* _WHAT IS BEING ASKED_:
Copy the lines of the material below word for word, from the line containing "Repost Elon Musk's" through the line containing "Action: point(23,431)", including both of those lines.

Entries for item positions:
= = = = = = =
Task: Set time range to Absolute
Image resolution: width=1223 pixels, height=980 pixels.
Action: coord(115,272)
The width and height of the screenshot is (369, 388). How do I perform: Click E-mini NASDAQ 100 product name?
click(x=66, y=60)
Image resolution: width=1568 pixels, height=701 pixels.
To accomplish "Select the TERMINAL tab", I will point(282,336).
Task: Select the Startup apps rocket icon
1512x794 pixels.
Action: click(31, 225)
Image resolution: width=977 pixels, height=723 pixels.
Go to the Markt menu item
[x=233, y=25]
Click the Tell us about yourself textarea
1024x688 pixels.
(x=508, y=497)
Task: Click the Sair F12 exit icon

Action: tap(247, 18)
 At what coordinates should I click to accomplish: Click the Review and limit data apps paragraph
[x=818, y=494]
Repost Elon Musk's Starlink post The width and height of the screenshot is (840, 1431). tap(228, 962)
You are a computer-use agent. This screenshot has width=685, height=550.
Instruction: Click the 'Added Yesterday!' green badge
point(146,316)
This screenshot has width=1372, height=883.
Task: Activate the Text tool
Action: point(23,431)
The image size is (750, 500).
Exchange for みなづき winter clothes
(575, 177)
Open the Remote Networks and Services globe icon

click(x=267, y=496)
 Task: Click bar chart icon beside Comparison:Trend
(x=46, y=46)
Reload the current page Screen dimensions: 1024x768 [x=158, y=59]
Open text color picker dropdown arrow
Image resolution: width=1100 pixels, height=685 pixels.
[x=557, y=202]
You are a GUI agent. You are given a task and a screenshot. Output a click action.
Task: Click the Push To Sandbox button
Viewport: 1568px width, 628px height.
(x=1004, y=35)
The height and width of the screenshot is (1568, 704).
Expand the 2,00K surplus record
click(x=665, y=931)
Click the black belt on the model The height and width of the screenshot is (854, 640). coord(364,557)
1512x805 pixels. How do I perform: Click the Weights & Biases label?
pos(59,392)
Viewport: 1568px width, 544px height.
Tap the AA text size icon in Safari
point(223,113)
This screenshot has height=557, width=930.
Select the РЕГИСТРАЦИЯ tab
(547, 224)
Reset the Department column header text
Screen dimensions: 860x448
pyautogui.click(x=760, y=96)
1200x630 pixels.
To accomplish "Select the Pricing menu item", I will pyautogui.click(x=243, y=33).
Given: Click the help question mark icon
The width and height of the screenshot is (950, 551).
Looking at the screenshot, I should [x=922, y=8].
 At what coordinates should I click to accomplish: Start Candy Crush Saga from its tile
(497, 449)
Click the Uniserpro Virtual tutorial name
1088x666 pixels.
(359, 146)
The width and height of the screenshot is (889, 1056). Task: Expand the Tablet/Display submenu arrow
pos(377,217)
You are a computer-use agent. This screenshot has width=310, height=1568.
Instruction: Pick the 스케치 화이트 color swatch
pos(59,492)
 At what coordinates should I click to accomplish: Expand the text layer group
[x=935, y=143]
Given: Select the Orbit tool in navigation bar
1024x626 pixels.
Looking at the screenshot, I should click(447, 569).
= = = = = = =
* _RESPONSE FOR THIS EXERCISE_:
Repost Elon Musk's Starlink post The width and height of the screenshot is (840, 1431). tap(228, 962)
You are a computer-use agent. This screenshot has width=685, height=550.
Instruction: Click the 'Added Yesterday!' green badge
point(146,316)
This screenshot has width=1372, height=883.
Task: Activate the Text tool
Action: point(23,431)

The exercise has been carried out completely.